# Convolutional Neural Network

#### Introduction

A Convolutional Neural Network (ConvNet/CNN) is a Deep Learning algorithm which can take in an input image, assign importance (learnable weights and biases) to various aspects/objects in the image and be able to differentiate one from the other. The pre-processing required in a ConvNet is much lower as compared to other classification algorithms. While in primitive methods filters are hand-engineered, with enough training, ConvNets have the ability to learn these filters/characteristics.
The architecture of a ConvNet is analogous to that of the connectivity pattern of Neurons in the Human Brain and was inspired by the organization of the Visual Cortex. Individual neurons respond to stimuli only in a restricted region of the visual field known as the Receptive Field. A collection of such fields overlap to cover the entire visual area.

![CNN](cnn.jpeg)

#### Why ConvNets over Feed-Forward Neural Nets?

| ![Feed Forward](feedf.png) | 
|:--:| 
| *Flattening of a 3x3 image matrix into a 9x1 vector* |


An image is nothing but a matrix of pixel values, right? So why not just flatten the image (e.g. 3x3 image matrix into a 9x1 vector) and feed it to a Multi-Level Perceptron for classification purposes? Uh.. not really.
In cases of extremely basic binary images, the method might show an average precision score while performing prediction of classes but would have little to no accuracy when it comes to complex images having pixel dependencies throughout.
A ConvNet is able to successfully capture the Spatial and Temporal dependencies in an image through the application of relevant filters. The architecture performs a better fitting to the image dataset due to the reduction in the number of parameters involved and reusability of weights. In other words, the network can be trained to understand the sophistication of the image better.


#### Input Image


| ![Input Image](inputimg.png) | 
|:--:| 
| *4x4x3 RGB Image* |

In the figure, we have an RGB image which has been separated by its three color planes — Red, Green, and Blue. There are a number of such color spaces in which images exist — Grayscale, RGB, HSV, CMYK, etc.
You can imagine how computationally intensive things would get once the images reach dimensions, say 8K (7680×4320). The role of the ConvNet is to reduce the images into a form which is easier to process, without losing features which are critical for getting a good prediction. This is important when we are to design an architecture which is not only good at learning features but also is scalable to massive datasets.

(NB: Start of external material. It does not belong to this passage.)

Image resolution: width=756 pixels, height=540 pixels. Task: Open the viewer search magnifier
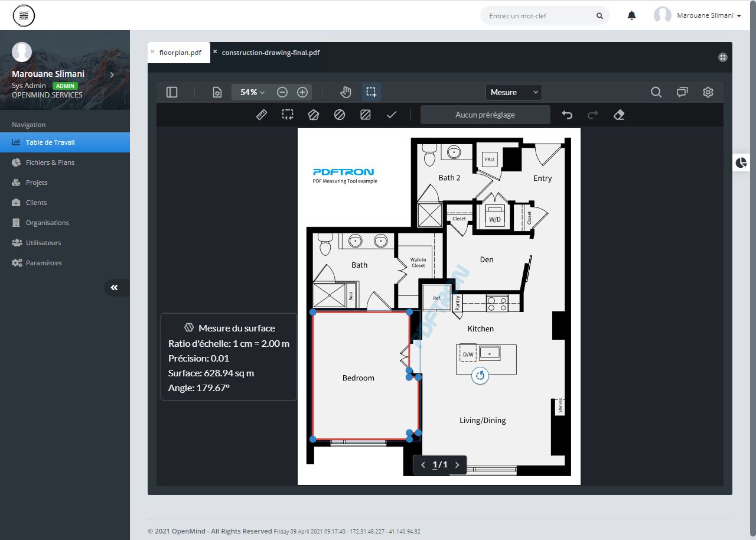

#### Convolution Layer — The Kernel

| ![Covolution Layer](cl.gif) | 
|:--:| 
| *Convoluting a 5x5x1 image with a 3x3x1 kernel to get a 3x3x1 convolved feature* |

Image Dimensions = 5 (Height) x 5 (Breadth) x 1 (Number of channels, eg. RGB)
In the above demonstration, the green section resembles our 5x5x1 input image, I. The element involved in carrying out the convolution operation in the first part of a Convolutional Layer is called the Kernel/Filter, K, represented in the color yellow. We have selected K as a 3x3x1 matrix.

The Kernel shifts 9 times because of Stride Length = 1 (Non-Strided), every time performing a matrix multiplication operation between K and the portion P of the image over which the kernel is hovering.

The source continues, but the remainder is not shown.